=== Work instructions ===
Using the line that contains "The image size is (1568, 400)." as the first line and the last line of the data as the final one, give every line in that range again exactly.

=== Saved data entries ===

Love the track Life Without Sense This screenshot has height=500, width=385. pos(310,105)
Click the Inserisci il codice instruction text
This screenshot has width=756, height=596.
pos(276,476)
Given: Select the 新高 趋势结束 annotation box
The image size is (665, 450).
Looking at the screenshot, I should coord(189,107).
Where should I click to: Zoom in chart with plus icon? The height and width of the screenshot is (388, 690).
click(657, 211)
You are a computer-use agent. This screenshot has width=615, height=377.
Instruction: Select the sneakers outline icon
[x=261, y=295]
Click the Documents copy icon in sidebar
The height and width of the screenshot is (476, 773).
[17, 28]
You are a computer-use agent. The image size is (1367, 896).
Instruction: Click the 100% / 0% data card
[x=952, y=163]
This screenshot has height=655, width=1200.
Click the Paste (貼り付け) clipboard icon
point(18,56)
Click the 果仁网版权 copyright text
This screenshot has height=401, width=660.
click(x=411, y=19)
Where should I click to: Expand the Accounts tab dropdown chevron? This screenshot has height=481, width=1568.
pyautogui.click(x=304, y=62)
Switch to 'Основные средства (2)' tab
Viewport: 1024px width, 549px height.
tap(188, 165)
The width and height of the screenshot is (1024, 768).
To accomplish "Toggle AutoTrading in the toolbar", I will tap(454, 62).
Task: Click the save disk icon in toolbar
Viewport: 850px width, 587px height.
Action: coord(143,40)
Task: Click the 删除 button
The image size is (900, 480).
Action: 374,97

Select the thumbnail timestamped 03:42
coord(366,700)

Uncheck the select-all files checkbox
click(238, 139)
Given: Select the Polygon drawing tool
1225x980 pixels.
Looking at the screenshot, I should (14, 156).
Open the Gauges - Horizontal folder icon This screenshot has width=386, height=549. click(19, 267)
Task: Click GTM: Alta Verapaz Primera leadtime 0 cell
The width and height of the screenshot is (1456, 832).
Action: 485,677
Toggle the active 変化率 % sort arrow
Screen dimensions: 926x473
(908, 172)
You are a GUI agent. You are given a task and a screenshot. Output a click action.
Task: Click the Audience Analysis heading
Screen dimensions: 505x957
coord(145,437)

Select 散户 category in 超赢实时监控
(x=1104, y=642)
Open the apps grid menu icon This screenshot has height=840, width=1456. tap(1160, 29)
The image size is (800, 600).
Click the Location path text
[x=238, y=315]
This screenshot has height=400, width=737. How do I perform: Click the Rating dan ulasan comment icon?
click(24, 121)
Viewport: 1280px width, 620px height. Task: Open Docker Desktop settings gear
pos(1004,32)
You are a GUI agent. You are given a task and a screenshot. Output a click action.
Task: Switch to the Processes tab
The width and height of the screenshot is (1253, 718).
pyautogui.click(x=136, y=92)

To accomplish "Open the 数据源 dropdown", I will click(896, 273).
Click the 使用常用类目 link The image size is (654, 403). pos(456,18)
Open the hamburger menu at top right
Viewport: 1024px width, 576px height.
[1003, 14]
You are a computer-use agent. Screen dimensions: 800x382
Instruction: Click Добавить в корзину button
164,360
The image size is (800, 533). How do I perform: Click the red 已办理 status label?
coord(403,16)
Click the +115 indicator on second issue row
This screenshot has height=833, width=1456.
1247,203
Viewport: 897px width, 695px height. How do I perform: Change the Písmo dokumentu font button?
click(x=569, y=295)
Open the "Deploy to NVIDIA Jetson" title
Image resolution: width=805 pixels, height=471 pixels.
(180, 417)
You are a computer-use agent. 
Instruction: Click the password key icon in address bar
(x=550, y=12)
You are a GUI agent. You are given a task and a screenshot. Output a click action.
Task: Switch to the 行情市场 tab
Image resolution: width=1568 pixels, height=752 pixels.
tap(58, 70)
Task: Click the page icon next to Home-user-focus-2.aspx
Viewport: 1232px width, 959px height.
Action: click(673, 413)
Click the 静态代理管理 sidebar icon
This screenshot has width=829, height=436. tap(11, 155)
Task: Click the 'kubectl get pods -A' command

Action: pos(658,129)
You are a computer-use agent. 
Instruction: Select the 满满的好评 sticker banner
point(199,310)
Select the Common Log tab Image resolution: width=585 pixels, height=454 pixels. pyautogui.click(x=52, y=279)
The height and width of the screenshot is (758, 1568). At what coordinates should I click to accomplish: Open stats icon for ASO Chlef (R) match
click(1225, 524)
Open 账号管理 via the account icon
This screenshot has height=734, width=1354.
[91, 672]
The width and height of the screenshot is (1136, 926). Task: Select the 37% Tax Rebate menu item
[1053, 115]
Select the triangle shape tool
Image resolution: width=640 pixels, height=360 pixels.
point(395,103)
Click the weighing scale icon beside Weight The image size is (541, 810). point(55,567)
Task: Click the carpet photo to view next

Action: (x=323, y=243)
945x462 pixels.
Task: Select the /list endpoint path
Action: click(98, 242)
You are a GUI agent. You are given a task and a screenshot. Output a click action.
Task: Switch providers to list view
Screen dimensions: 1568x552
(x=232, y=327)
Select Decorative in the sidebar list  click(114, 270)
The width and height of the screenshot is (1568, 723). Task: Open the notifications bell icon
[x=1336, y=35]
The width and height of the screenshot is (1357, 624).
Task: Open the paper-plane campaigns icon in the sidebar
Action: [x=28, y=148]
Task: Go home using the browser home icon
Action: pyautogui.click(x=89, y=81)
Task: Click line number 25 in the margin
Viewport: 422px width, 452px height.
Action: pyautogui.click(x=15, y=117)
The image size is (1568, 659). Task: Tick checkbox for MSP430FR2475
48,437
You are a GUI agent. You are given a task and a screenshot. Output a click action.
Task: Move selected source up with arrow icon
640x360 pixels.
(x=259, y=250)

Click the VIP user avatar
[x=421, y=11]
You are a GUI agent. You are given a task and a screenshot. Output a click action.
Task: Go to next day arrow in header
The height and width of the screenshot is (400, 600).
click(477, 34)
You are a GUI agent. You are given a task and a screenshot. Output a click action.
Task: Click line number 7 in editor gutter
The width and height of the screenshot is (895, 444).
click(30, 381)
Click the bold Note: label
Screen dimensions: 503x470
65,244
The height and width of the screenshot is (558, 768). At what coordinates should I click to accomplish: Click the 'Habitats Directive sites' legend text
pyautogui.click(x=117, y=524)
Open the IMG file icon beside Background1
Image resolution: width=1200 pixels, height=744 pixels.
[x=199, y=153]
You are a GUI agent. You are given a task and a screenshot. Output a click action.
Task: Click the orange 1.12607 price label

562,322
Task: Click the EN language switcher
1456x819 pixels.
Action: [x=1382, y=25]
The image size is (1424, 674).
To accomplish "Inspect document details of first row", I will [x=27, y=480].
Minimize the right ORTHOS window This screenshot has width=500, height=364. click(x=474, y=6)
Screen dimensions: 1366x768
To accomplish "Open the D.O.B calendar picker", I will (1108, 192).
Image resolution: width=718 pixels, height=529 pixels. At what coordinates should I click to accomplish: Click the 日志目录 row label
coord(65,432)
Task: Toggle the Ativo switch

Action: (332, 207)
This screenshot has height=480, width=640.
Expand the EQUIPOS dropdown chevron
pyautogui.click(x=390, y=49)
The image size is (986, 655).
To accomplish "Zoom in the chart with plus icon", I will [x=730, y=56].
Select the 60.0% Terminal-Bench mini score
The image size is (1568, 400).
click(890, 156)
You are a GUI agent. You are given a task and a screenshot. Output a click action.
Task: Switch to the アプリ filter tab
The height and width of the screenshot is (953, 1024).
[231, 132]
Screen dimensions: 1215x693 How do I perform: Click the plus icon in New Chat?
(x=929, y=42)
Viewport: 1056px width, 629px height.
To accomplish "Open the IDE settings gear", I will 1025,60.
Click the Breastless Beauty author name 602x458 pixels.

=== Task result ===
The image size is (1568, 400).
click(890, 156)
You are a GUI agent. You are given a task and a screenshot. Output a click action.
Task: Switch to the アプリ filter tab
The height and width of the screenshot is (953, 1024).
[231, 132]
Screen dimensions: 1215x693 How do I perform: Click the plus icon in New Chat?
(x=929, y=42)
Viewport: 1056px width, 629px height.
To accomplish "Open the IDE settings gear", I will 1025,60.
Click the Breastless Beauty author name 602x458 pixels.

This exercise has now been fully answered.